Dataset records
━━━━━━━━━━━━━━━━━━━━
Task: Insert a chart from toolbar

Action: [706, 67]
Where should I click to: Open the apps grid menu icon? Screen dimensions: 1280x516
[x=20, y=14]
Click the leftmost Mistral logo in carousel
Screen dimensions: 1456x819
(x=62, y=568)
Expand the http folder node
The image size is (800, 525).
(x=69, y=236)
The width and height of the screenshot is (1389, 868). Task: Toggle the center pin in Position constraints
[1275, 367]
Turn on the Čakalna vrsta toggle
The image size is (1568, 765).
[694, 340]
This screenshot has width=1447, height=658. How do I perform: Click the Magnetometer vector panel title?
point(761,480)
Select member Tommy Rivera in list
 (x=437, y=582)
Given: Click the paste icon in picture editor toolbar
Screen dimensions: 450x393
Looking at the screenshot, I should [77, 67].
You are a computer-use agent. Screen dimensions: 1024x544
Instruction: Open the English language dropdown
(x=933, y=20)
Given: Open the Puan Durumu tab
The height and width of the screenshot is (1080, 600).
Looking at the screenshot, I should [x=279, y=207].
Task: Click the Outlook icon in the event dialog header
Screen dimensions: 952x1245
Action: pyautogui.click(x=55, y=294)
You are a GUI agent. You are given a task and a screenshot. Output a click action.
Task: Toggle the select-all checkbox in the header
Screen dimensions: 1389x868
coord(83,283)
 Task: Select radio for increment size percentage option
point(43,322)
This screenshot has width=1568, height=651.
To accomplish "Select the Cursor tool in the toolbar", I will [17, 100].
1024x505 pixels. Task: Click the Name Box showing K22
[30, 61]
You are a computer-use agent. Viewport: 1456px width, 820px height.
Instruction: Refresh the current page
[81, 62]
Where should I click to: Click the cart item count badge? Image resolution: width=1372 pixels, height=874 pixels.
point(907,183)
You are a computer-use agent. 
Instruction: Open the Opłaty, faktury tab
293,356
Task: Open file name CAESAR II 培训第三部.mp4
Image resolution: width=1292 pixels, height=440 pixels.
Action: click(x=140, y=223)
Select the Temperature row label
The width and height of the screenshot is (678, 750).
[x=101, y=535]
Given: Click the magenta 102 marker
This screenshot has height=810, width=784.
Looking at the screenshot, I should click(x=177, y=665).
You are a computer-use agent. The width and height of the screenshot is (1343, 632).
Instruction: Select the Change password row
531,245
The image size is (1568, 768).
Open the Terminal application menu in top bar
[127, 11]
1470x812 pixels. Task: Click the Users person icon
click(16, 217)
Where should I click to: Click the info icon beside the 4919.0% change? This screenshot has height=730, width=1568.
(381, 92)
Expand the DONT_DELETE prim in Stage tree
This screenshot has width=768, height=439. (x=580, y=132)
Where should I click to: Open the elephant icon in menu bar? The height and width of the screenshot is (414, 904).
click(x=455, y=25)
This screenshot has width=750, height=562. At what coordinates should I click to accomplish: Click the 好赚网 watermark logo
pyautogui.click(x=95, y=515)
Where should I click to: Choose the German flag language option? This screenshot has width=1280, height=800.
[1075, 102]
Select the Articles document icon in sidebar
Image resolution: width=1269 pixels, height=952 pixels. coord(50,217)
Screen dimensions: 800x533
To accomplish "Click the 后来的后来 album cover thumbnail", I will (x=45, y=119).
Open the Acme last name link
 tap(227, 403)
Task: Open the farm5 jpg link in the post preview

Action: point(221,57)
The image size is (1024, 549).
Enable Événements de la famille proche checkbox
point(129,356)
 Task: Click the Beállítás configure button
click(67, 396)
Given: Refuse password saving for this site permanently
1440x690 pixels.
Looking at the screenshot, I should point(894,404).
━━━━━━━━━━━━━━━━━━━━
* [GIVEN PROBLEM] Render the records above as a Markdown table with the columns Row and Line, putting each nonblank line in its own numbered row.

* [THE OUTPUT]
| Row | Line |
|---|---|
| 1 | Task: Insert a chart from toolbar |
| 2 | Action: [706, 67] |
| 3 | Where should I click to: Open the apps grid menu icon? Screen dimensions: 1280x516 |
| 4 | [x=20, y=14] |
| 5 | Click the leftmost Mistral logo in carousel |
| 6 | Screen dimensions: 1456x819 |
| 7 | (x=62, y=568) |
| 8 | Expand the http folder node |
| 9 | The image size is (800, 525). |
| 10 | (x=69, y=236) |
| 11 | The width and height of the screenshot is (1389, 868). Task: Toggle the center pin in Position constraints |
| 12 | [1275, 367] |
| 13 | Turn on the Čakalna vrsta toggle |
| 14 | The image size is (1568, 765). |
| 15 | [694, 340] |
| 16 | This screenshot has width=1447, height=658. How do I perform: Click the Magnetometer vector panel title? |
| 17 | point(761,480) |
| 18 | Select member Tommy Rivera in list |
| 19 |  (x=437, y=582) |
| 20 | Given: Click the paste icon in picture editor toolbar |
| 21 | Screen dimensions: 450x393 |
| 22 | Looking at the screenshot, I should [77, 67]. |
| 23 | You are a computer-use agent. Screen dimensions: 1024x544 |
| 24 | Instruction: Open the English language dropdown |
| 25 | (x=933, y=20) |
| 26 | Given: Open the Puan Durumu tab |
| 27 | The height and width of the screenshot is (1080, 600). |
| 28 | Looking at the screenshot, I should [x=279, y=207]. |
| 29 | Task: Click the Outlook icon in the event dialog header |
| 30 | Screen dimensions: 952x1245 |
| 31 | Action: pyautogui.click(x=55, y=294) |
| 32 | You are a GUI agent. You are given a task and a screenshot. Output a click action. |
| 33 | Task: Toggle the select-all checkbox in the header |
| 34 | Screen dimensions: 1389x868 |
| 35 | coord(83,283) |
| 36 |  Task: Select radio for increment size percentage option |
| 37 | point(43,322) |
| 38 | This screenshot has width=1568, height=651. |
| 39 | To accomplish "Select the Cursor tool in the toolbar", I will [17, 100]. |
| 40 | 1024x505 pixels. Task: Click the Name Box showing K22 |
| 41 | [30, 61] |
| 42 | You are a computer-use agent. Viewport: 1456px width, 820px height. |
| 43 | Instruction: Refresh the current page |
| 44 | [81, 62] |
| 45 | Where should I click to: Click the cart item count badge? Image resolution: width=1372 pixels, height=874 pixels. |
| 46 | point(907,183) |
| 47 | You are a computer-use agent.  |
| 48 | Instruction: Open the Opłaty, faktury tab |
| 49 | 293,356 |
| 50 | Task: Open file name CAESAR II 培训第三部.mp4 |
| 51 | Image resolution: width=1292 pixels, height=440 pixels. |
| 52 | Action: click(x=140, y=223) |
| 53 | Select the Temperature row label |
| 54 | The width and height of the screenshot is (678, 750). |
| 55 | [x=101, y=535] |
| 56 | Given: Click the magenta 102 marker |
| 57 | This screenshot has height=810, width=784. |
| 58 | Looking at the screenshot, I should click(x=177, y=665). |
| 59 | You are a computer-use agent. The width and height of the screenshot is (1343, 632). |
| 60 | Instruction: Select the Change password row |
| 61 | 531,245 |
| 62 | The image size is (1568, 768). |
| 63 | Open the Terminal application menu in top bar |
| 64 | [127, 11] |
| 65 | 1470x812 pixels. Task: Click the Users person icon |
| 66 | click(16, 217) |
| 67 | Where should I click to: Click the info icon beside the 4919.0% change? This screenshot has height=730, width=1568. |
| 68 | (381, 92) |
| 69 | Expand the DONT_DELETE prim in Stage tree |
| 70 | This screenshot has width=768, height=439. (x=580, y=132) |
| 71 | Where should I click to: Open the elephant icon in menu bar? The height and width of the screenshot is (414, 904). |
| 72 | click(x=455, y=25) |
| 73 | This screenshot has width=750, height=562. At what coordinates should I click to accomplish: Click the 好赚网 watermark logo |
| 74 | pyautogui.click(x=95, y=515) |
| 75 | Where should I click to: Choose the German flag language option? This screenshot has width=1280, height=800. |
| 76 | [1075, 102] |
| 77 | Select the Articles document icon in sidebar |
| 78 | Image resolution: width=1269 pixels, height=952 pixels. coord(50,217) |
| 79 | Screen dimensions: 800x533 |
| 80 | To accomplish "Click the 后来的后来 album cover thumbnail", I will (x=45, y=119). |
| 81 | Open the Acme last name link |
| 82 |  tap(227, 403) |
| 83 | Task: Open the farm5 jpg link in the post preview |
| 84 | Action: point(221,57) |
| 85 | The image size is (1024, 549). |
| 86 | Enable Événements de la famille proche checkbox |
| 87 | point(129,356) |
| 88 |  Task: Click the Beállítás configure button |
| 89 | click(67, 396) |
| 90 | Given: Refuse password saving for this site permanently |
| 91 | 1440x690 pixels. |
| 92 | Looking at the screenshot, I should point(894,404). |